((

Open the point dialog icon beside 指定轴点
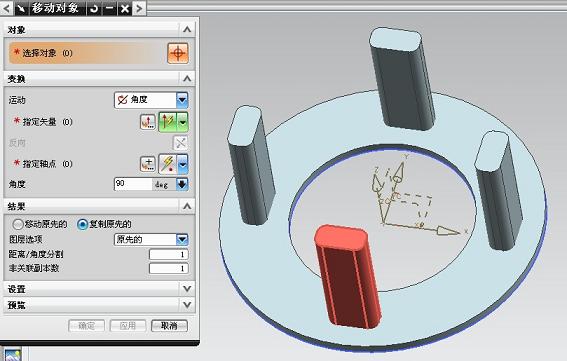567x361 pixels. click(148, 164)
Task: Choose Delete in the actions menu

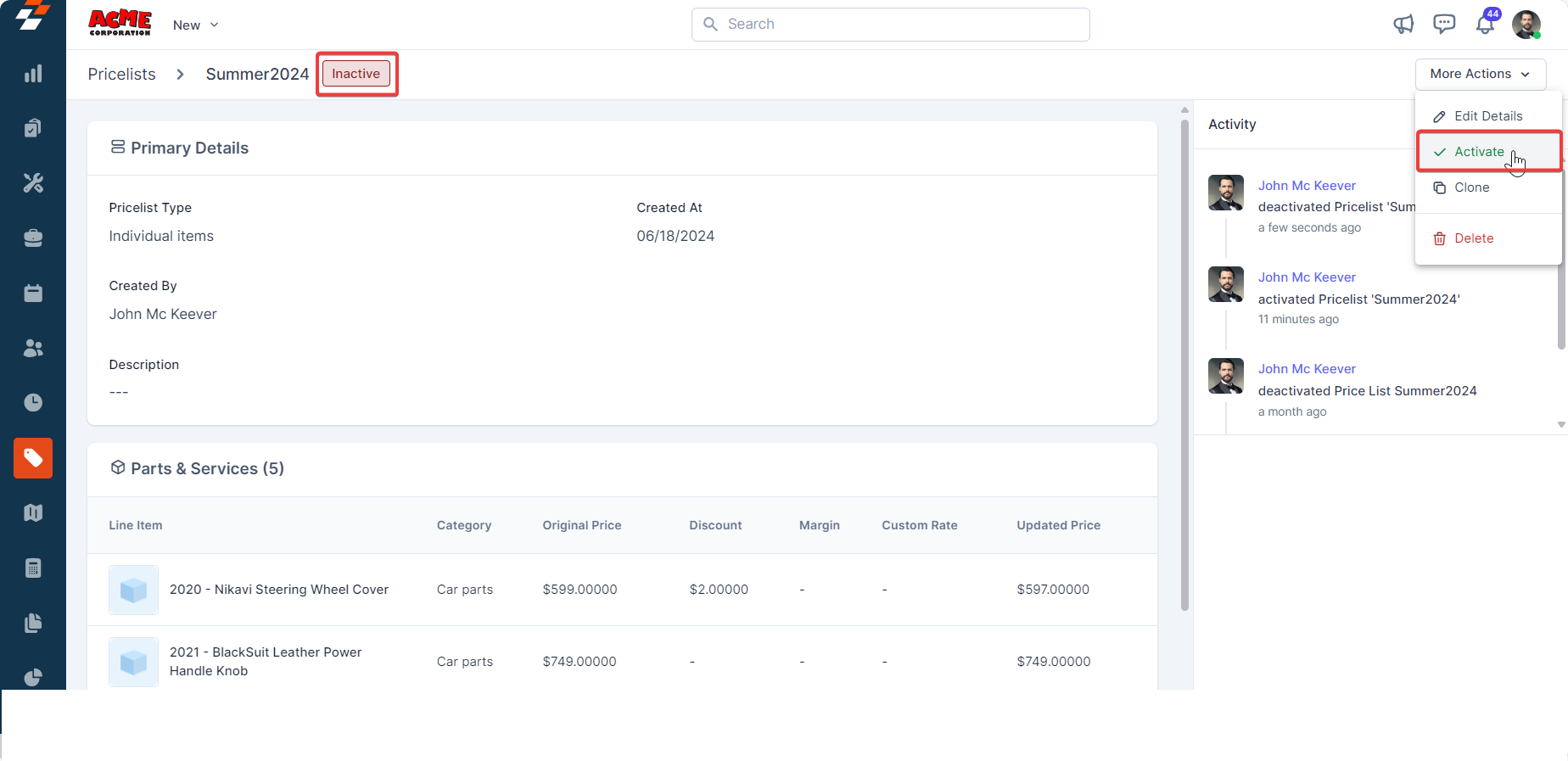Action: 1473,238
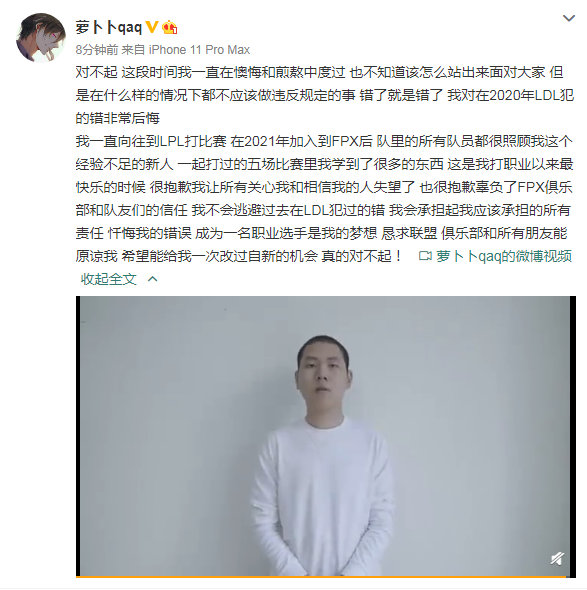Play the embedded apology video
The image size is (587, 590).
pyautogui.click(x=326, y=436)
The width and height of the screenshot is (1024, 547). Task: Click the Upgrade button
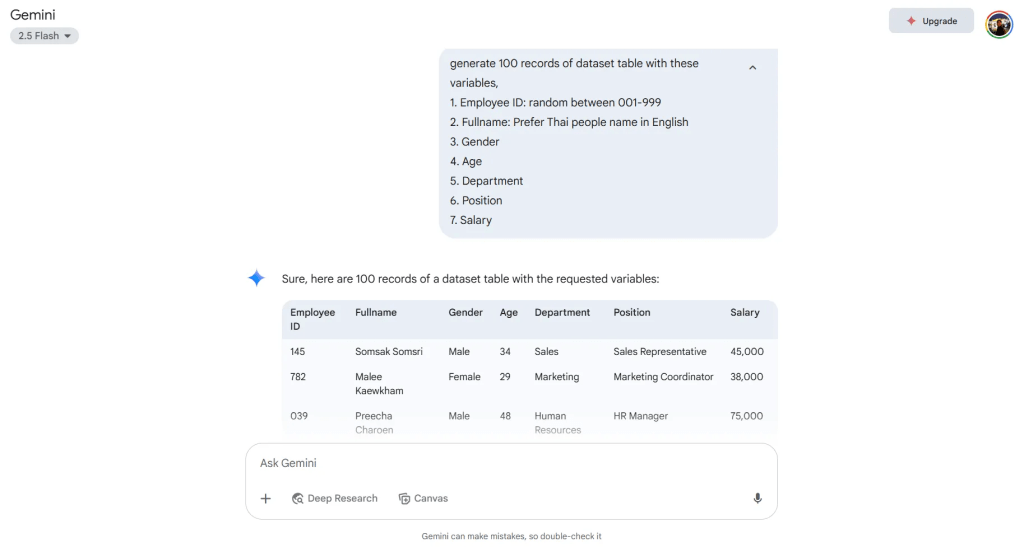pos(930,21)
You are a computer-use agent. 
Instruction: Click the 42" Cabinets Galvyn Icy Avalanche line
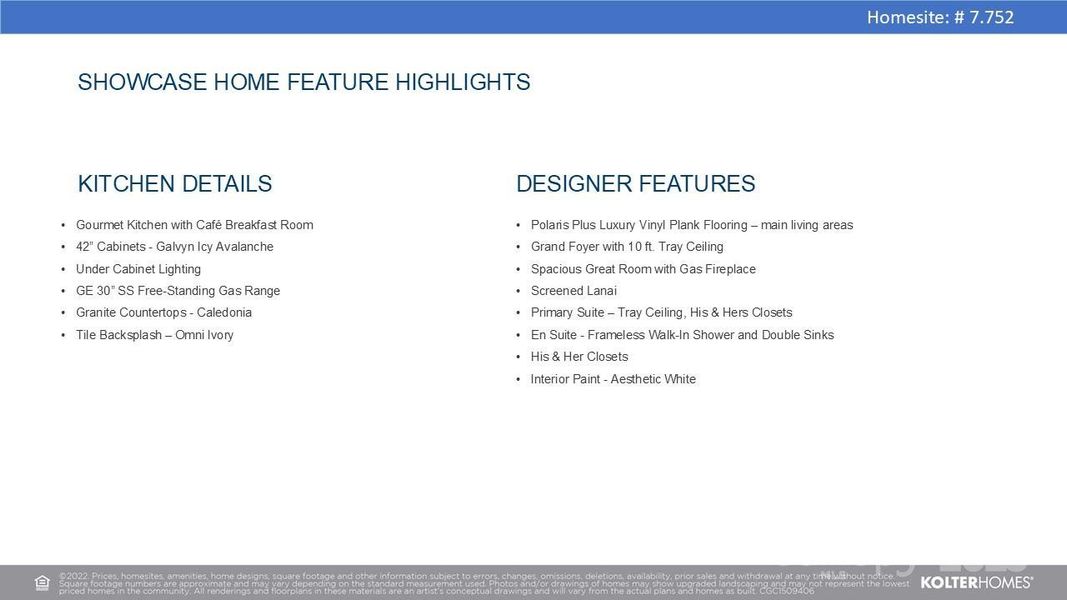click(174, 247)
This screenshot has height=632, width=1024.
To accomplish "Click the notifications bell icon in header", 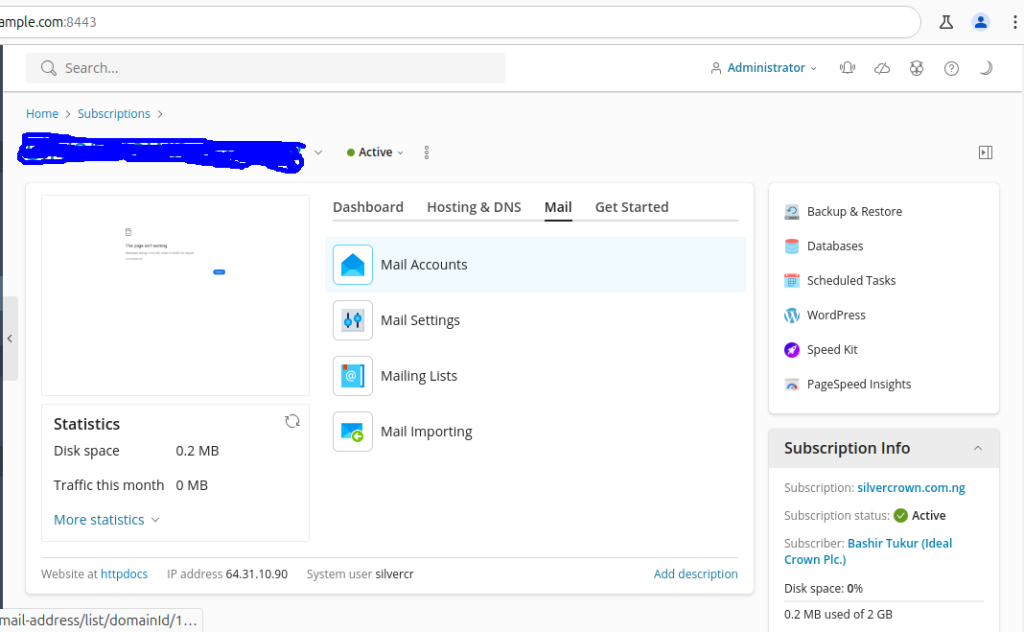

))

- **What is needed**:
Leave every picture out and retype exactly the lines of the records above from the one holding "You are a computer-use agent." through the last, both ends included and nothing besides.

- **Response for this exercise**:
You are a computer-use agent. 
Instruction: Click the 42" Cabinets Galvyn Icy Avalanche line
click(174, 247)
This screenshot has height=632, width=1024.
To accomplish "Click the notifications bell icon in header", 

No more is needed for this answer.